What is expected
Restate every record exactly as it is written, while omitting the pictures it holds.

Records for this exercise Start Marker

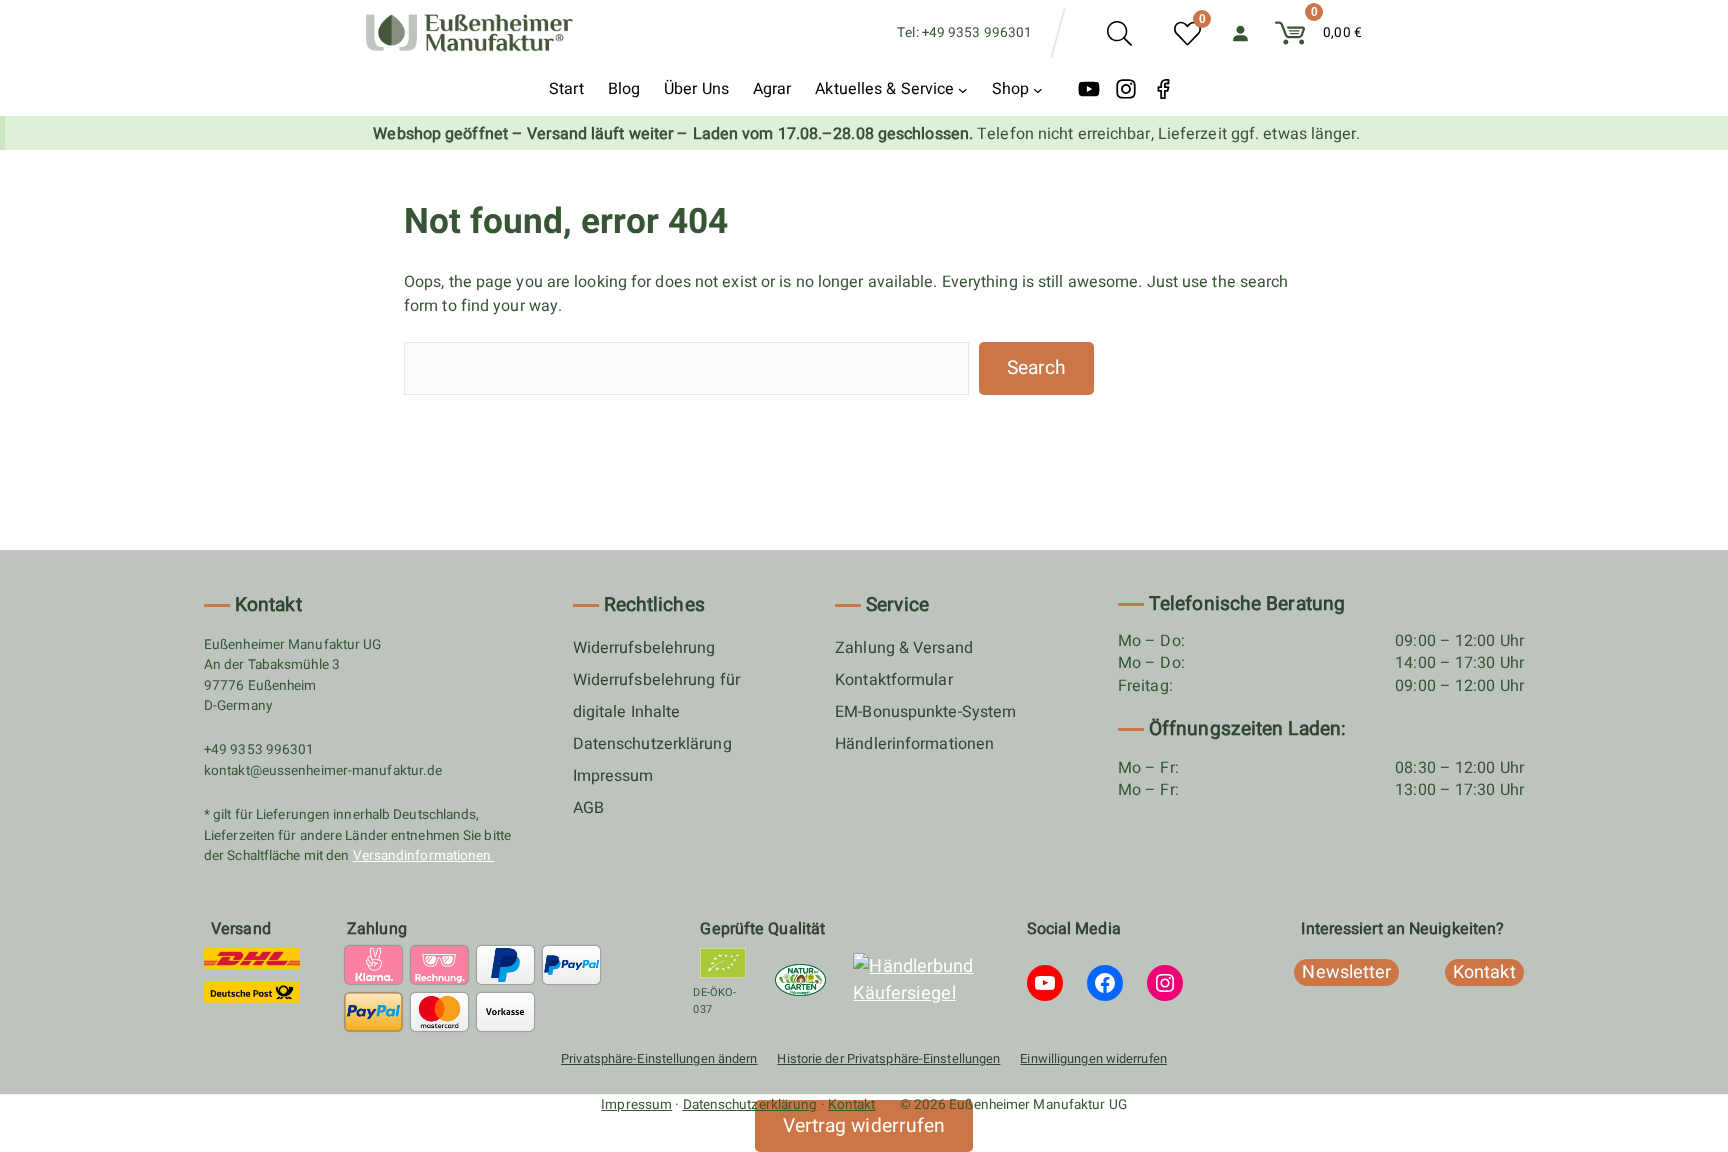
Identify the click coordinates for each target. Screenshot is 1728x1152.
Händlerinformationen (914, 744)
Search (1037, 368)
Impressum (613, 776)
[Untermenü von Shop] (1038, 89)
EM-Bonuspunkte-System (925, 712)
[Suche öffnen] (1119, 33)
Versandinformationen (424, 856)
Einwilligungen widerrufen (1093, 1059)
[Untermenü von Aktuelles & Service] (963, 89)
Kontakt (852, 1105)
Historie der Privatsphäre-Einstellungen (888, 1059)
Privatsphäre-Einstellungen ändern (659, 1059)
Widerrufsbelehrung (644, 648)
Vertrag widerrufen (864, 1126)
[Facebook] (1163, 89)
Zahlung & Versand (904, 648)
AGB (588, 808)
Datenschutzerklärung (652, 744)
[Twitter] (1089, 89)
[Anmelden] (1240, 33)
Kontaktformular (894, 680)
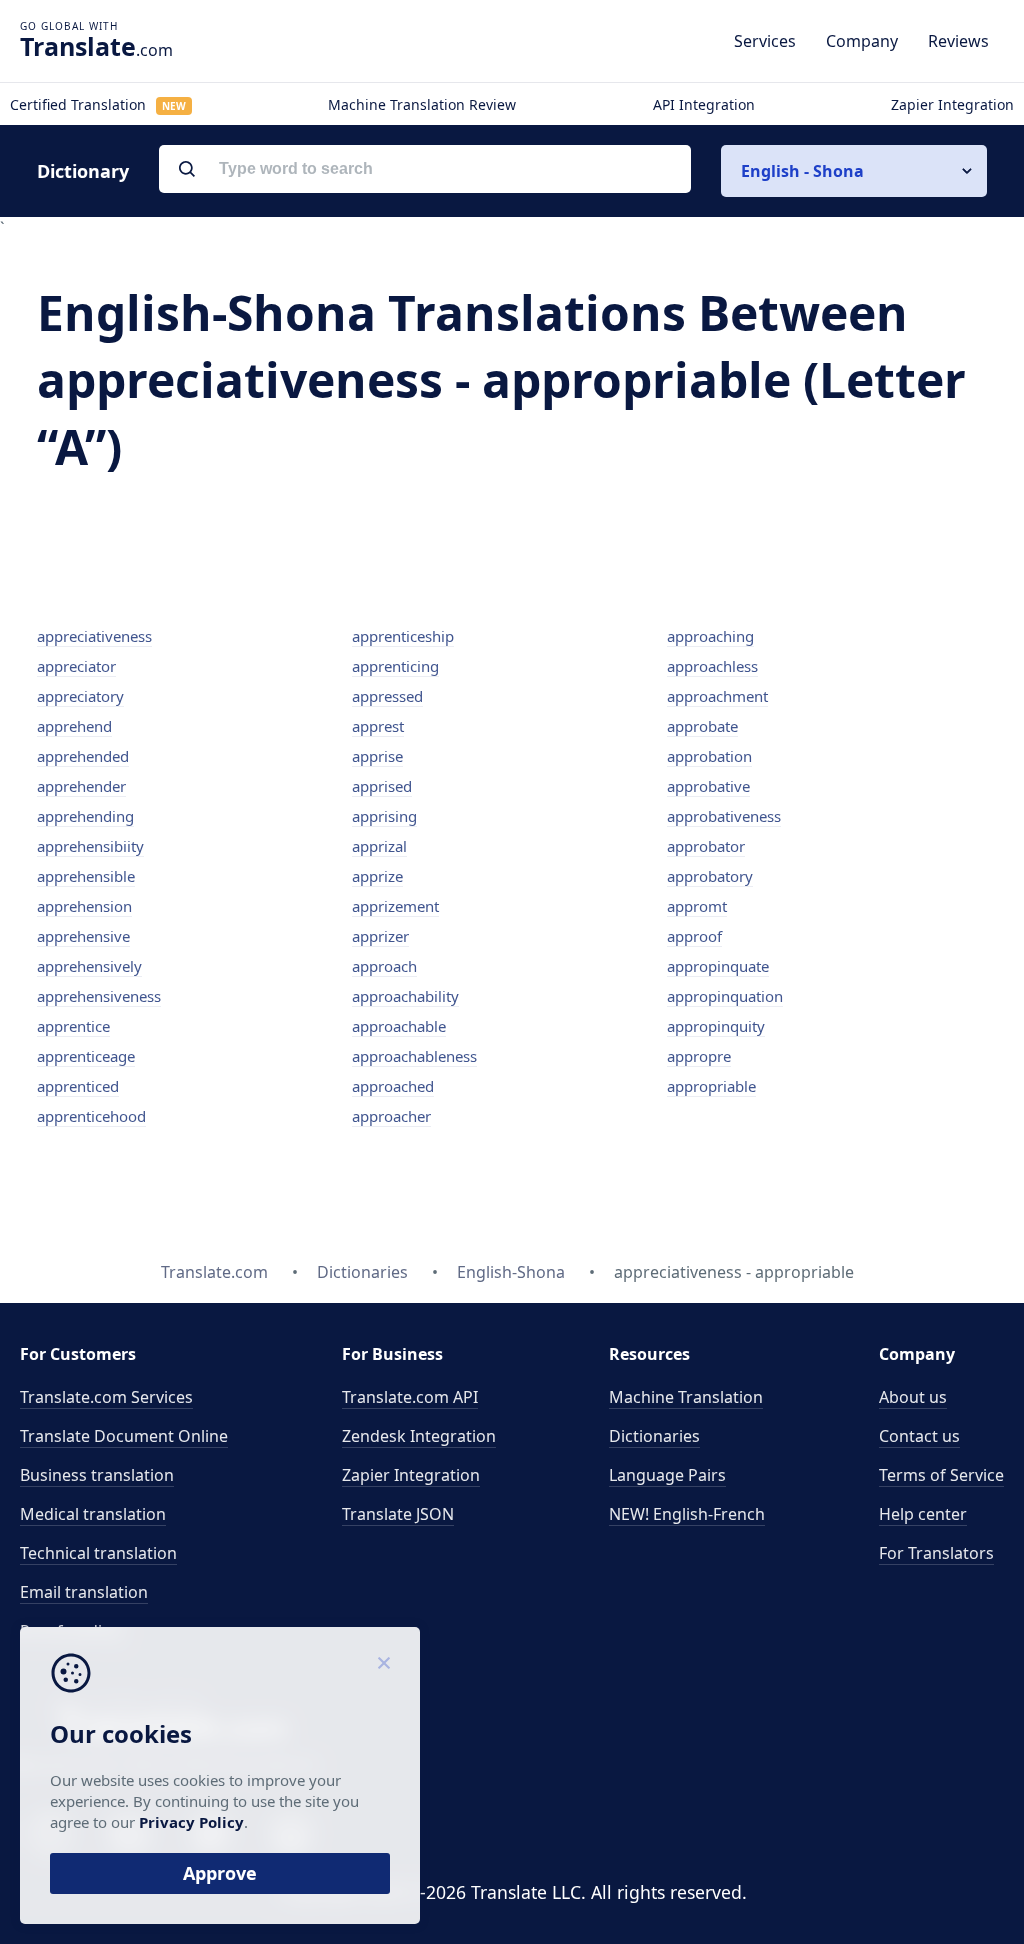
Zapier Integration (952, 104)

Records for this exercise End Marker

Solution
Identify the click coordinates for each target. Screenshot is 1728x1152.
Händlerinformationen (914, 744)
Search (1037, 368)
Impressum (613, 776)
[Untermenü von Shop] (1038, 89)
EM-Bonuspunkte-System (925, 712)
[Suche öffnen] (1119, 33)
Versandinformationen (424, 856)
Einwilligungen widerrufen (1093, 1059)
[Untermenü von Aktuelles & Service] (963, 89)
Kontakt (852, 1105)
Historie der Privatsphäre-Einstellungen (888, 1059)
Privatsphäre-Einstellungen ändern (659, 1059)
Widerrufsbelehrung (644, 648)
Vertrag widerrufen (864, 1126)
[Facebook] (1163, 89)
Zahlung & Versand (904, 648)
AGB (588, 808)
Datenschutzerklärung (652, 744)
[Twitter] (1089, 89)
[Anmelden] (1240, 33)
Kontaktformular (894, 680)
Zapier Integration (952, 104)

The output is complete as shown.